▸ **READING PASSAGE**:
++++++++

Notorious Doctor Admits Human Cloning Effort Failed, Won’t Say Why
by Steven Ertelt
February 4, 2004
Lexington, KY (LifeNews.com) — Confirming what most people suspected, a Kentucky fertility specialist said his claim that a woman became pregnant by implanting a cloned human embryo inside of her is untrue. He would have been the world’s first doctor to have successfully implanted a human embryo in a woman’s womb.
Despite criticism from both pro-life groups and most scientists, Panayiotis Zavos says he will proceed with efforts to produce a cloned baby. He will continue to create cloned human embryos and attempt to implant them until he is successful. The research will result in the death of many unborn children, pro-life groups say.
"If we are not successful, we are going to try again and again and again until we get it,” Zavos said from his Lexington office.
Some scientists say Zavos was seeking publicity rather than attempting to advance science. He promised that his next announcement wouldn’t come until he had been successful.
"The next time that we announce anything … we would have a pregnancy," Zavos indicated.
Zavos had said in early January that he had taken an egg from a 35 year-old woman, replaced its nucleous with skin cells from her husband, and implanted the egg in her uterus. He would not say where the experiment took place or confirm any other details about it.

++++++++

Pixel coordinate grounding material
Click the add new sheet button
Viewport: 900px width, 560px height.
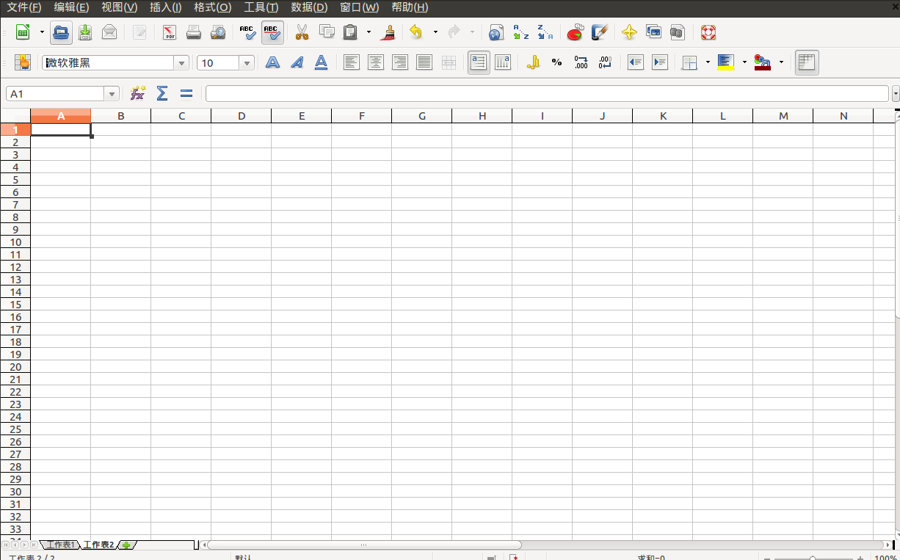pos(126,545)
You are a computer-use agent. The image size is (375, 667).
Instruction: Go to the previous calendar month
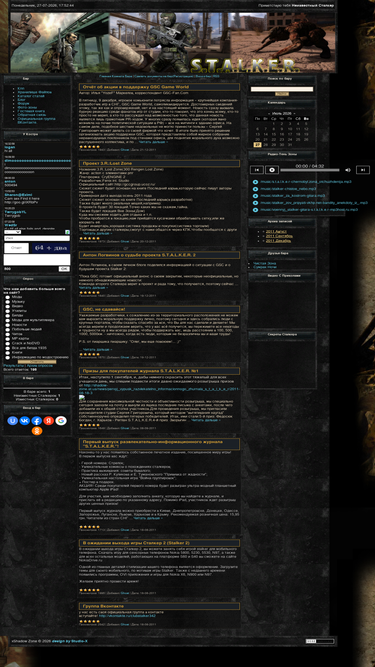point(269,114)
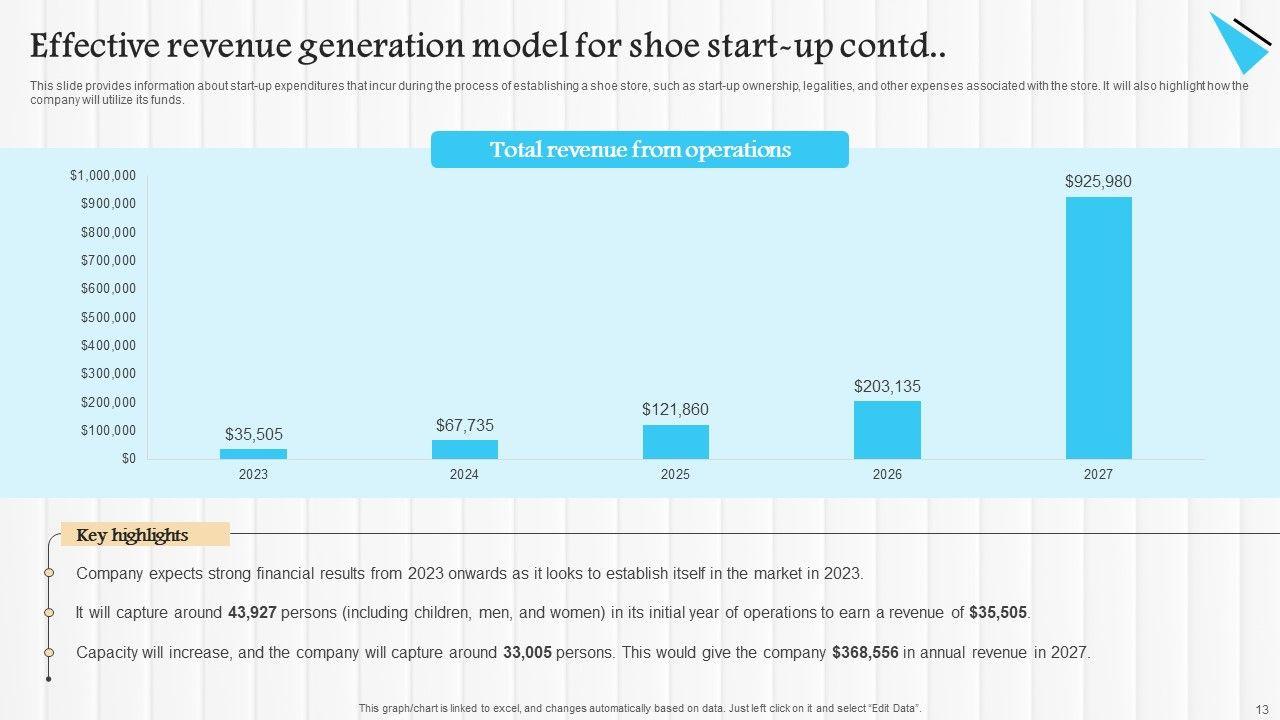Click the blue triangle logo in the corner
The image size is (1280, 720).
[1240, 42]
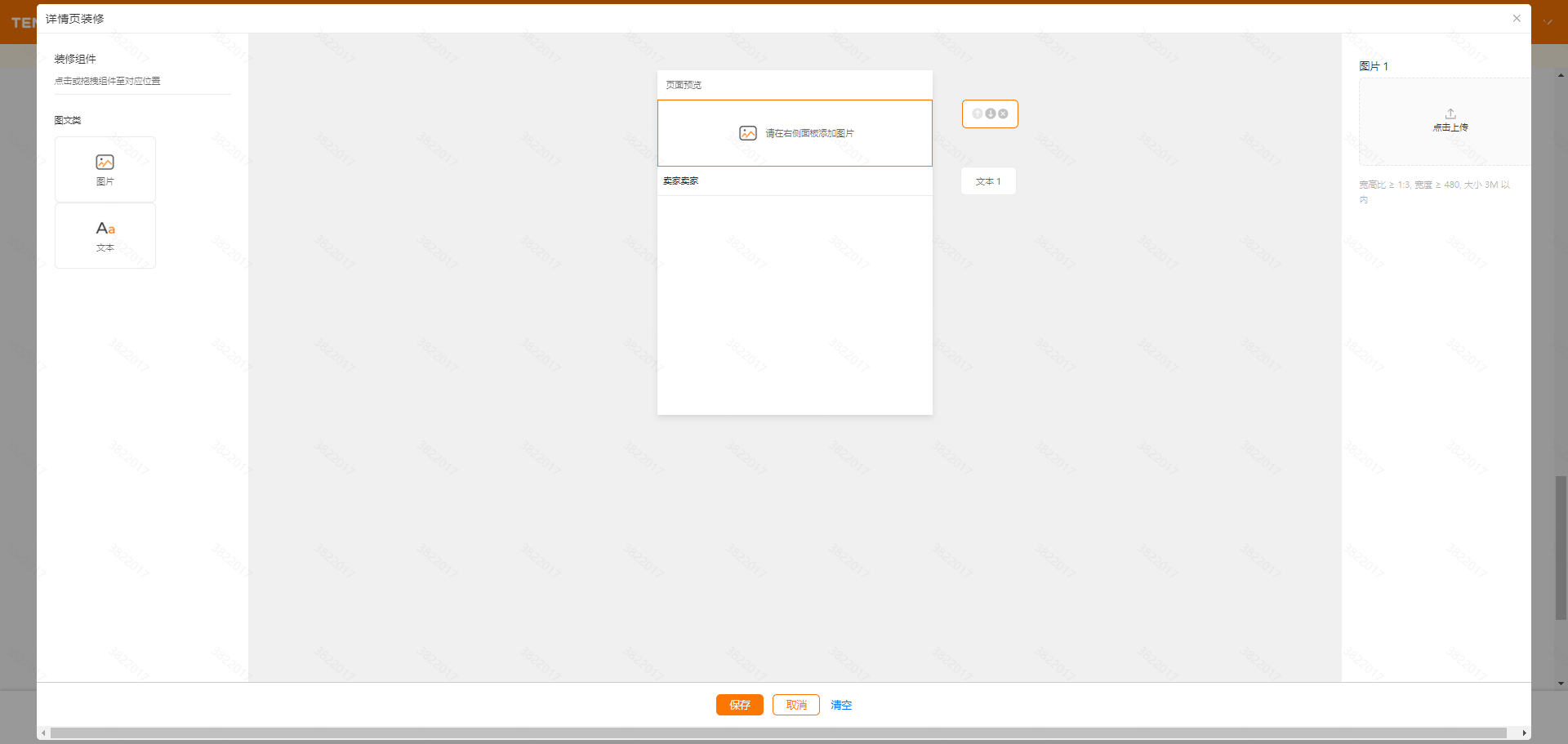Add the 文本 text component

coord(105,235)
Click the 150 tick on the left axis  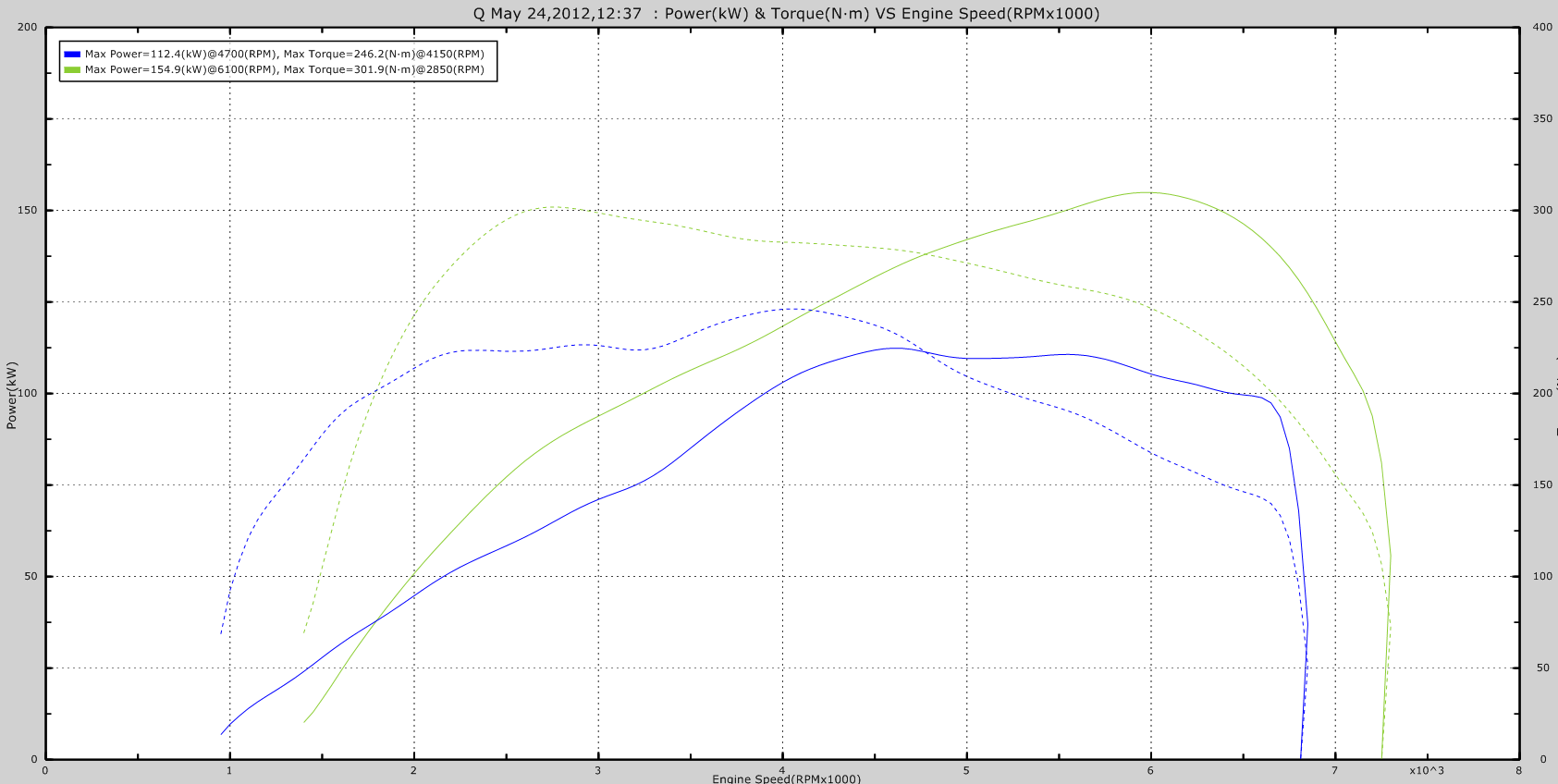[28, 210]
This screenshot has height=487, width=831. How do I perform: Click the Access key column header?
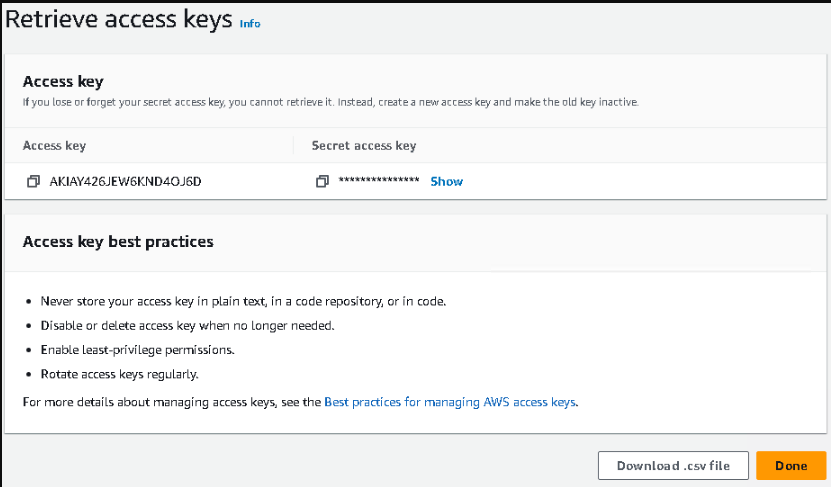pos(54,146)
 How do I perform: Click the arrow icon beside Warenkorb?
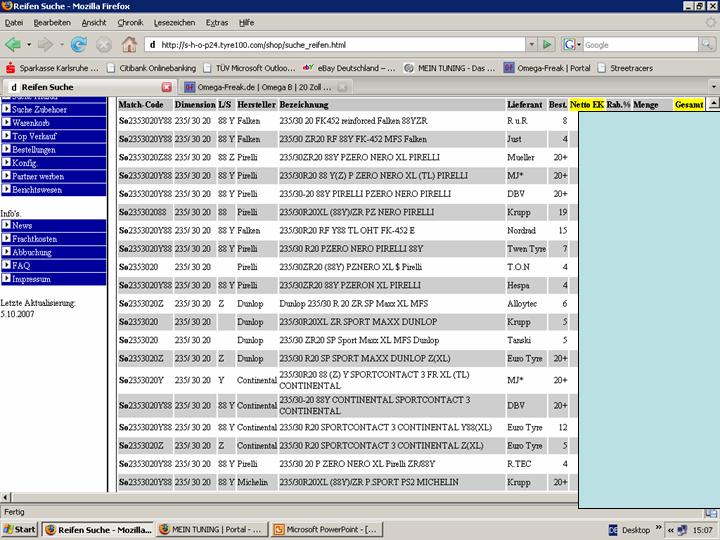(x=6, y=122)
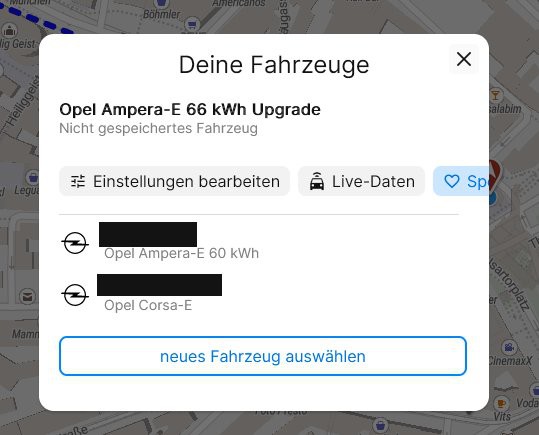Click the shopping basket icon near Legua
The image size is (539, 435).
coord(33,177)
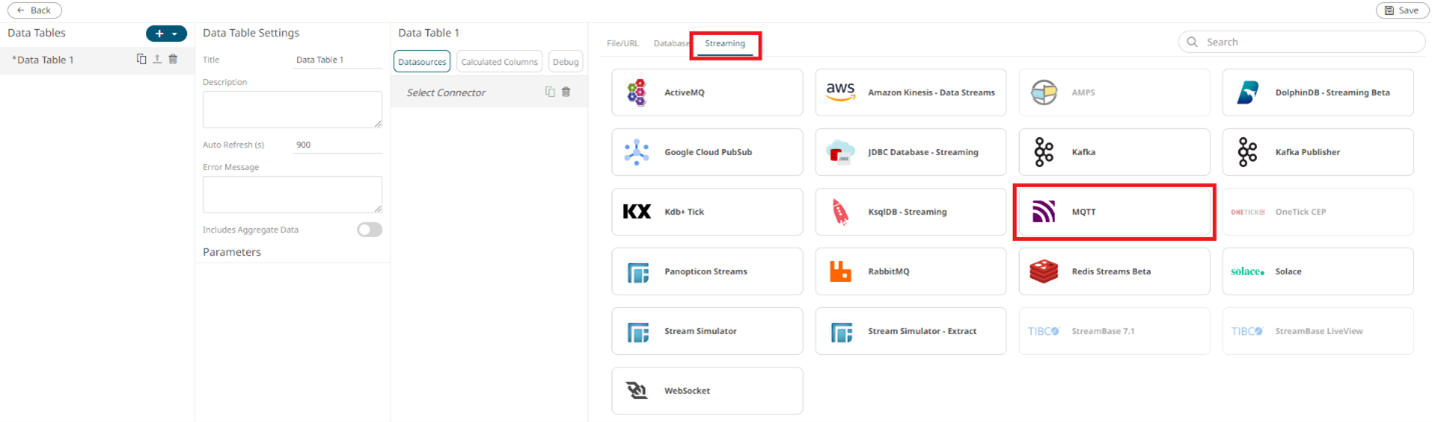The height and width of the screenshot is (422, 1432).
Task: Toggle the Includes Aggregate Data switch
Action: (x=369, y=230)
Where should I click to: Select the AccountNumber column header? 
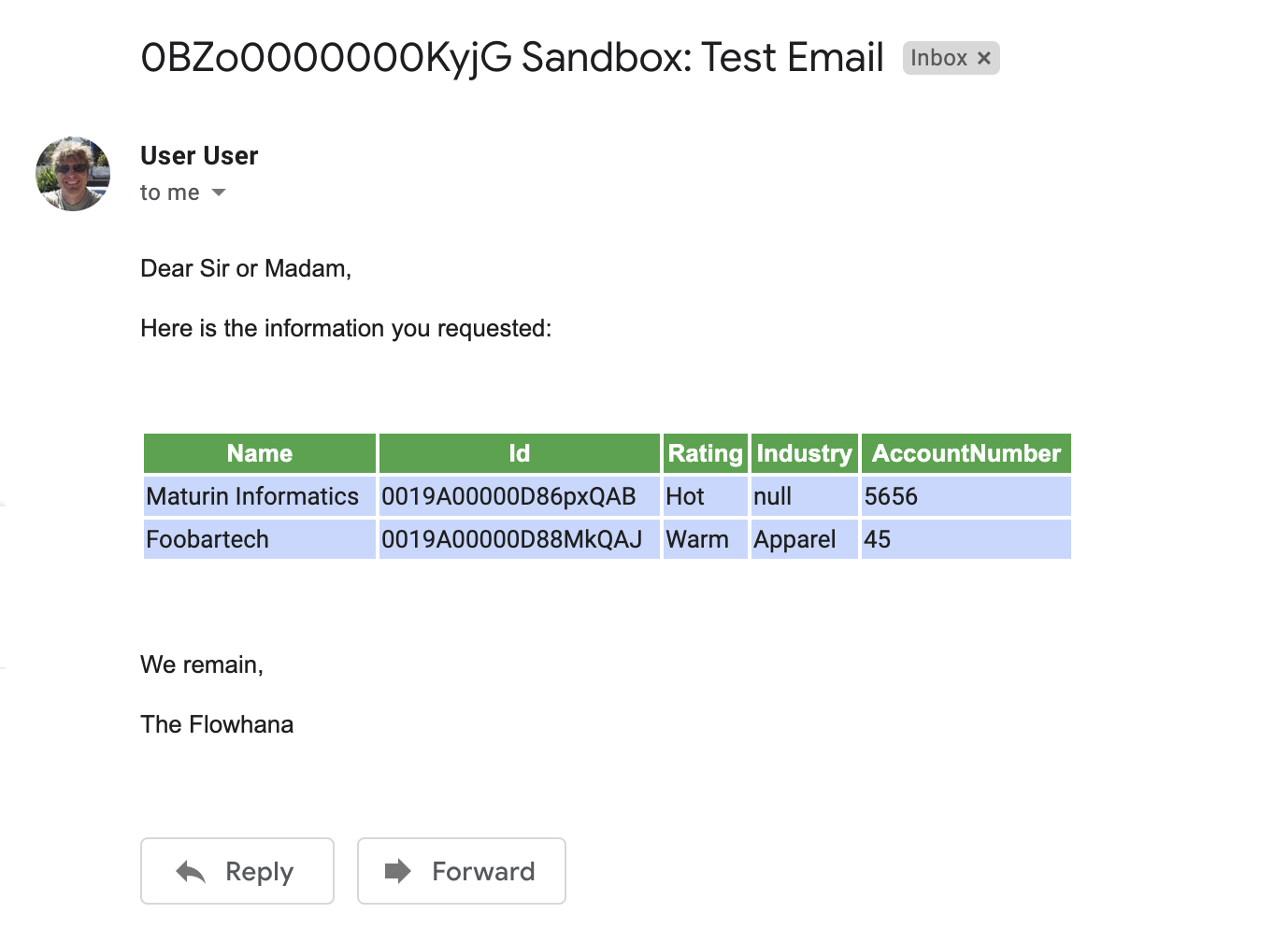[966, 453]
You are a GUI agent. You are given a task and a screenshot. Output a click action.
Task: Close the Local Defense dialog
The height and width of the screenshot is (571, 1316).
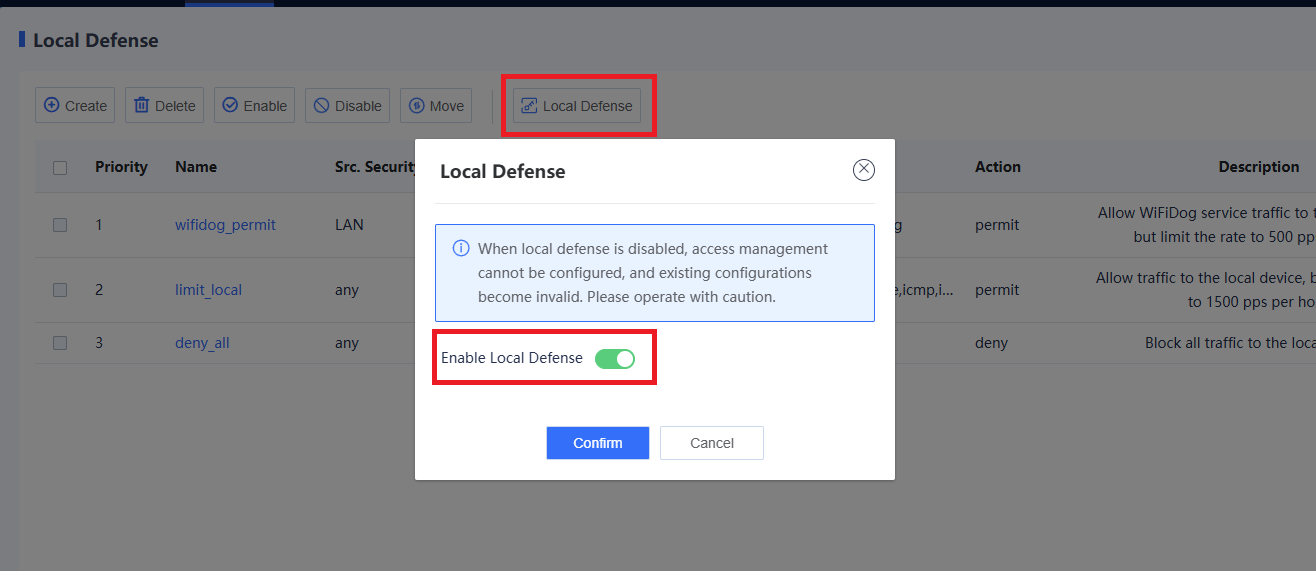[864, 170]
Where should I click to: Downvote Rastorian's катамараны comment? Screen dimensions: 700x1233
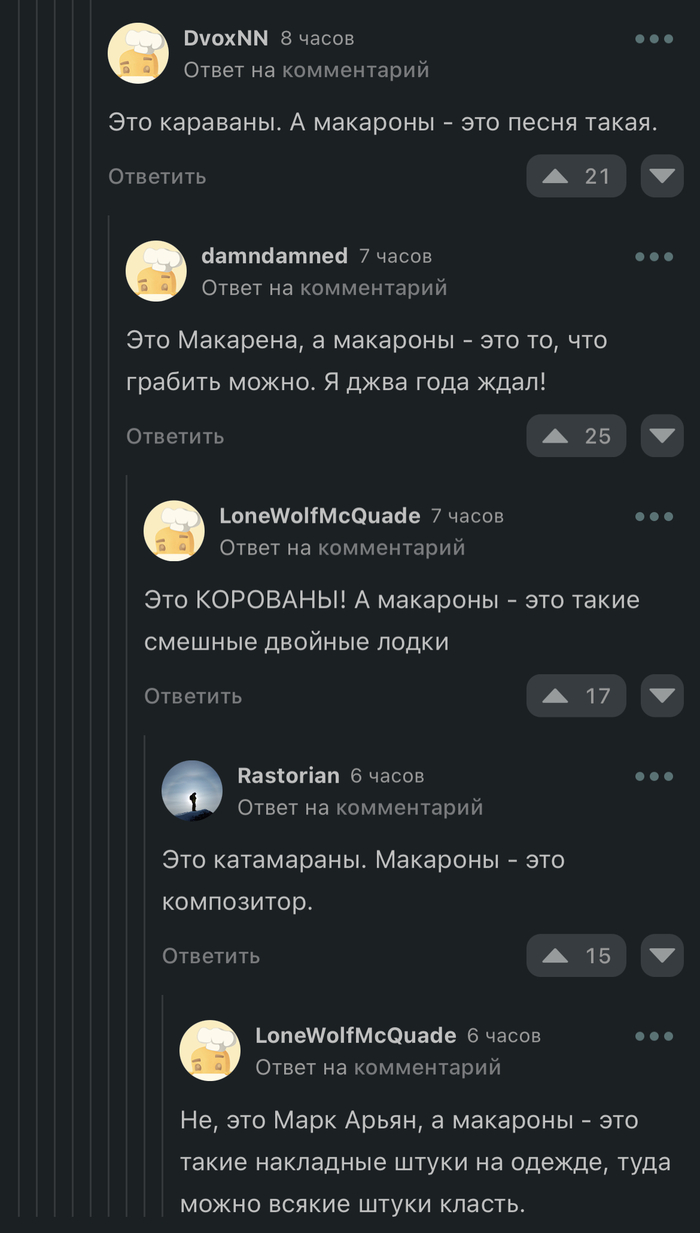coord(662,956)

++++++++

▸ **PROBLEM SET**:
- a) Reproduce the cloning article from "Notorious Doctor Admits" up to and including "a woman’s womb.".
- b) Answer these questions from the cloning article:
(i) How old was the woman whose egg Zavos said he used?
(ii) In which city is Zavos's office?
(iii) What did Zavos say his next announcement would include?
The material has no role in this.

▸ **ANSWERS TO THE EXERCISES**:
- a)
Notorious Doctor Admits Human Cloning Effort Failed, Won’t Say Why
by Steven Ertelt
February 4, 2004
Lexington, KY (LifeNews.com) — Confirming what most people suspected, a Kentucky fertility specialist said his claim that a woman became pregnant by implanting a cloned human embryo inside of her is untrue. He would have been the world’s first doctor to have successfully implanted a human embryo in a woman’s womb.

- b)
(i) 35 years old
(ii) Lexington
(iii) A pregnancy